» Text section:
+ + + + +

Hans Leo Przibram ([/ˈpʃɪbram/]; 7 July 1874 – 20 May 1944) was an Austrian biologist who founded the biological laboratory in Vienna.

==Career==

Hans was the elder son of Gustav and Charlotte Przibram. His mother was the daughter of Friedrich Schey von Koromla.

After attending the Academic Gymnasium in Vienna, he studied Zoology under Berthold Hatschek at the University of Vienna. In 1899 he graduated as medical doctor and Doctor of Philosophy. He received his habilitation at the University of Vienna in 1904 and from then on taught as a lecturer in zoology. In 1913, he became Professor of Experimental Zoology.

In 1902, together with the botanists Leopold von Portheim and Wilhelm Figdor, Hans Przibram bought the "Vivarium" in the Vienna Prater and set up a private research institute for experimental biology, the "Biologische Versuchsanstalt" (BVA), which opened in the following year. In 1914, the BVA donated to the Academy of Sciences in Vienna, together with a foundation that ensured continued operations. Przibram continued to lead the zoological department and, together with Portheim, the entire BVA. The University of Halle appointed Hans Przibram an honorary doctorate in 1917, followed in 1929 by an honorary doctorate from the University of Riga.

+ + + + +

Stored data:
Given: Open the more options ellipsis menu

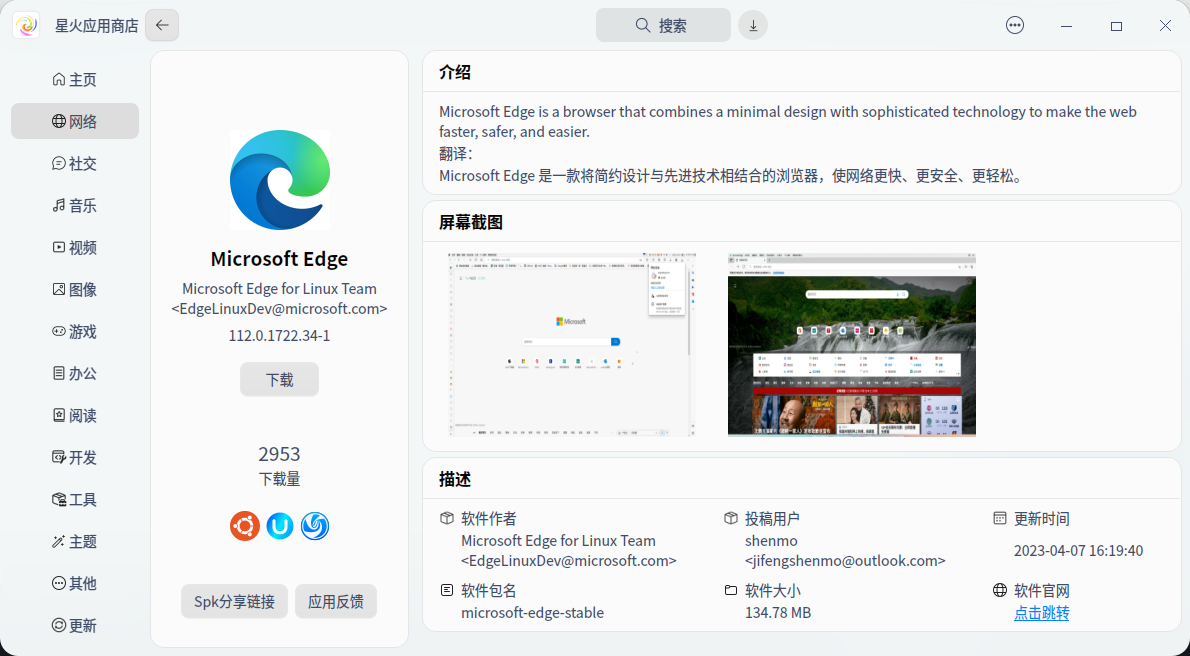Looking at the screenshot, I should point(1015,25).
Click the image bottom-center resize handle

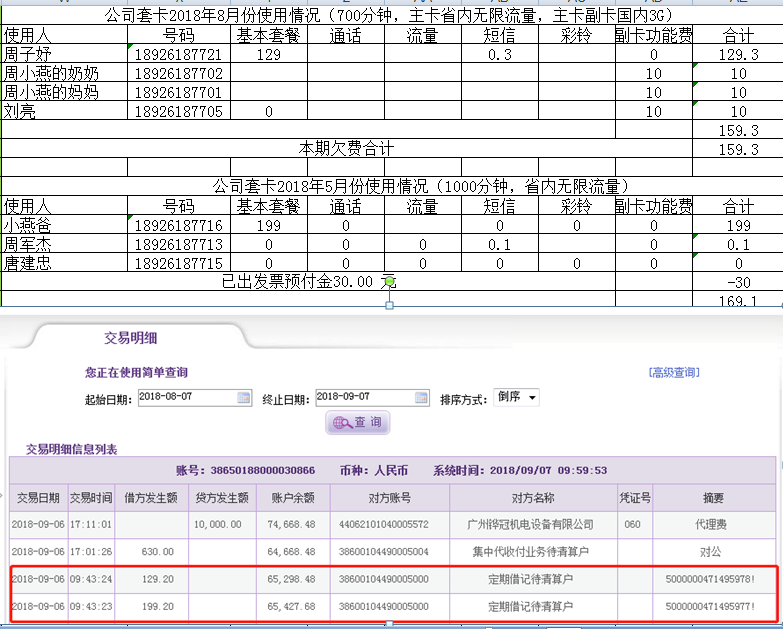click(x=390, y=305)
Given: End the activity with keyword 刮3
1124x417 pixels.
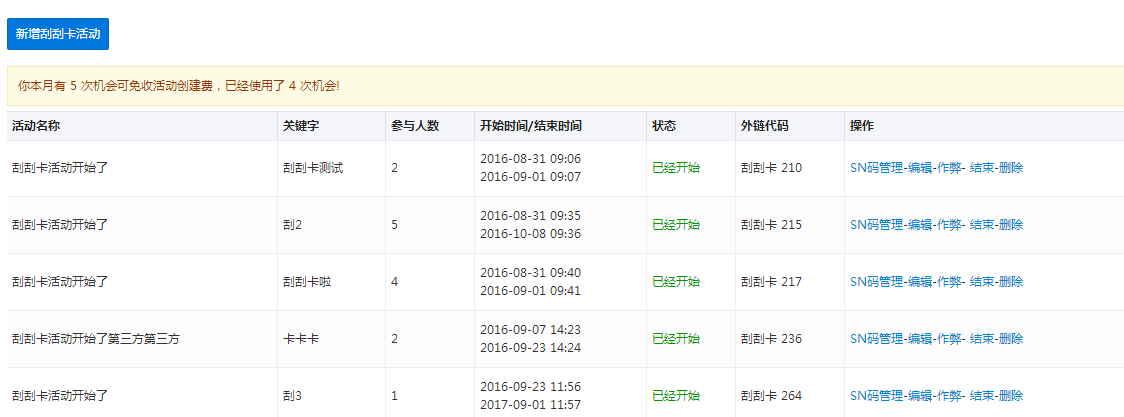Looking at the screenshot, I should [982, 396].
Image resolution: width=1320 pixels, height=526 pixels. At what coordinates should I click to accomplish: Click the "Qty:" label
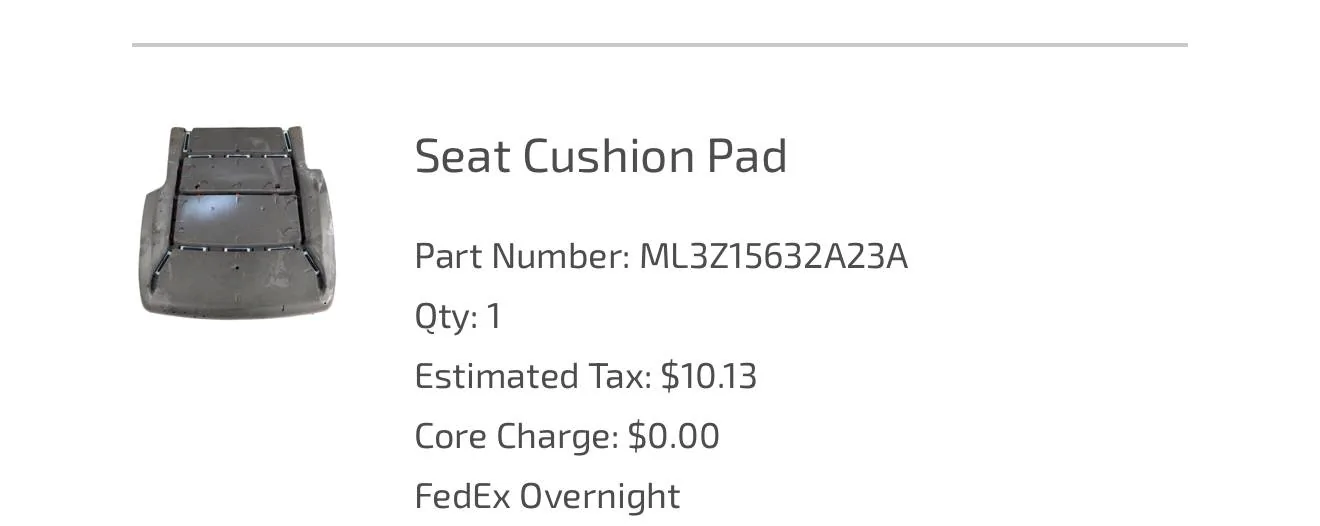pos(447,317)
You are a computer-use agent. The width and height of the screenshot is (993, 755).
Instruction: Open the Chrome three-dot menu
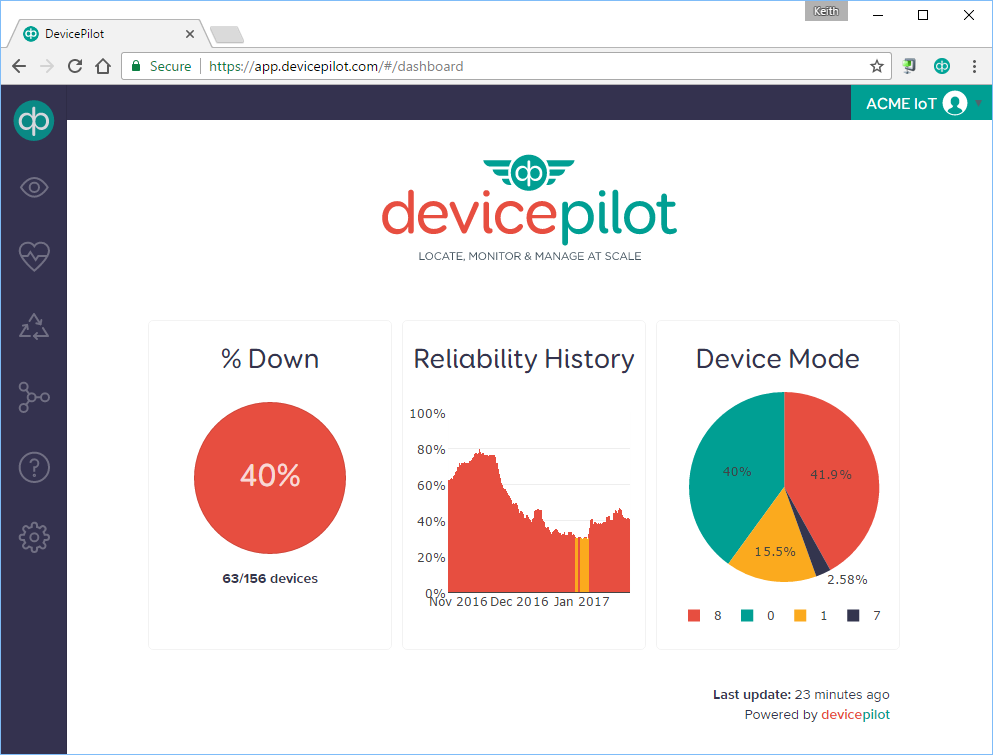(x=974, y=66)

+ + + + +

» Study questions:
a - Do these statements agree with the text on Hans Przibram? (i) He studied zoology under Berthold Hatschek at the University of Vienna. (ii) The Biologische Versuchsanstalt opened in 1902. (iii) The University of Riga gave him an honorary doctorate in 1917. Answer yes or no for each, and quote the deciding words of the text.
b - Can you extend the text on Hans Przibram, picking up after its last sentence?

» Per-task answers:
a -
(i) Yes: "he studied Zoology under Berthold Hatschek at the University of Vienna"
(ii) No: "which opened in the following year"
(iii) No: "followed in 1929 by an honorary doctorate from the University of Riga"

b -
Being Jewish, he was persecuted under National Socialism, and on 1 May 1938 dismissed and expelled from the University of Vienna. His brother, the physicist Karl Przibram, in 1938 was also expelled as a teacher from the University of Vienna. Hans Przibam was also unable to continue his work as Head of the Department of Biological Research at the Academy of Sciences in Vienna, where he had been practicing for 35 years. From 13 April 1938, he and all other Jewish employees were forbidden to enter. He also had to leave his private library behind. The new head of the BVA, NSDAP member Franz Köck, in 1939 also reported Przibam to the Property Transaction Office, and subsequently confiscated his assets. Together with his wife Elisabeth, Hans Przibram was able to flee to Amsterdam in December 1939 but they were deported on 21 April 1943 to the ghetto at Theresienstadt, where he and his wife both died.

==Evolution==

Przibram was an advocate of orthogenesis. He proposed a theory known as "apogenesis". Science historian Igor Popov has noted that Przibram "rejected both the transformation of one species into another and the existence of genealogical trees. He believed that the major animal groups evolved in parallel rows, considering this process as analogous to the growth of crystals."

He was a critic of natural selection and neo-Darwinism.